We are a culture averse to self-simplification. Underhill wrote in the time prior to World War I, and recognized in that era that Western culture was not interested in self-simplification. A century later, that is still true. We analyze everything to the nth degree. The President makes a 20 minute address to the nation and the analysts spend hours dissecting it.
We complicate our lives by both our activities and our possessions. Recently, I accompanied my husband to a business dinner where people around the table were comparing notes on the number of e-mail messages each received in a day’s time. At another gathering, I heard a tablemate describing a kitchen appliance that sounded like some sort of specialized blender. She had not been able to use it because the instructions were so complicated. Whenever I hear advertisements for satellite TV or radio services, I wonder why we really need 200+ options for listening to or viewing media.

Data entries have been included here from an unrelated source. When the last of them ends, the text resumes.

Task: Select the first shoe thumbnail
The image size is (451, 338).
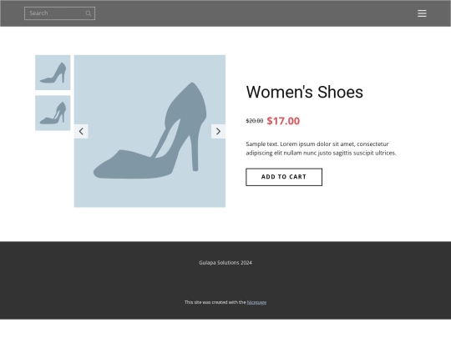Action: click(x=53, y=73)
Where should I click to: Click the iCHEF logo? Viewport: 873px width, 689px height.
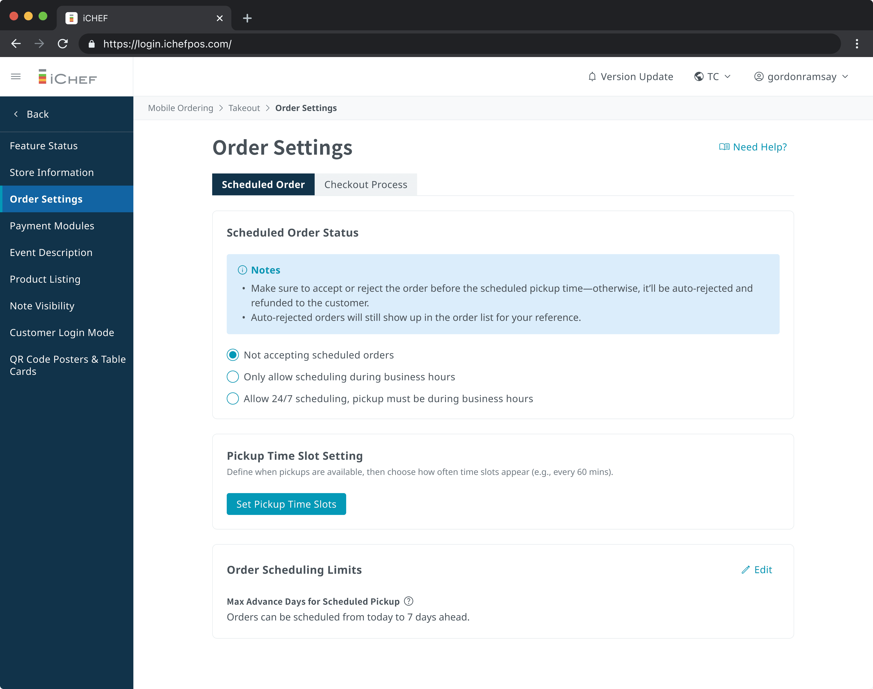[67, 77]
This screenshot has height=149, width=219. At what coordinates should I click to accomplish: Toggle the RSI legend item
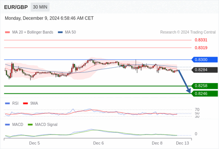tap(12, 103)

What a radical notion—to choose simple in a culture of complex, to observe the synthesis, the interrelatedness of life instead of segregating ideas, music and appliances into singular categories or uses. Imagine how it might be to savor a song, reflecting on its lyrics, enjoying the harmonies or the interplay of instruments, rather than switching from station to station. What if you had a favorite skillet that you used regularly to create many dishes rather than having multiple, single-use appliances that clutter your kitchen and are used infrequently?
To choose simple as a way to connect more fully to God may mean less activity and more solitude, less reading and more silence, fewer words when praying and more listening. This is not a call for undisciplined haphazardness—reading the Bible when I remember to do so or serving others only when it doesn’t conflict with something I’d rather do—but instead is about a disciplined attentiveness to deepening relationship with God through regular silence and solitude and by engaging in activity for the sake of God’s kingdom that may not garner any attention or accolades from others.
Underhill’s observation that self-simplification is the way to open ourselves to greater connection to God certainly would lessen the inventory of many bookstores, reduce the number of Christian conferences and render inconsequential many of the seemingly burning issues that divide Christians, which is why it will not likely be a widespread movement. But I believe she is onto something in her call for self-simplification, however dull and unstimulating it may appear against our ego-oriented culture of more, bigger and busier. Jesus, after all, compares the Kingdom of God to yeast that works its way unseen through a batch of dough, and says we will find his presence in simple everyday sustenance of bread and wine. Radically simple.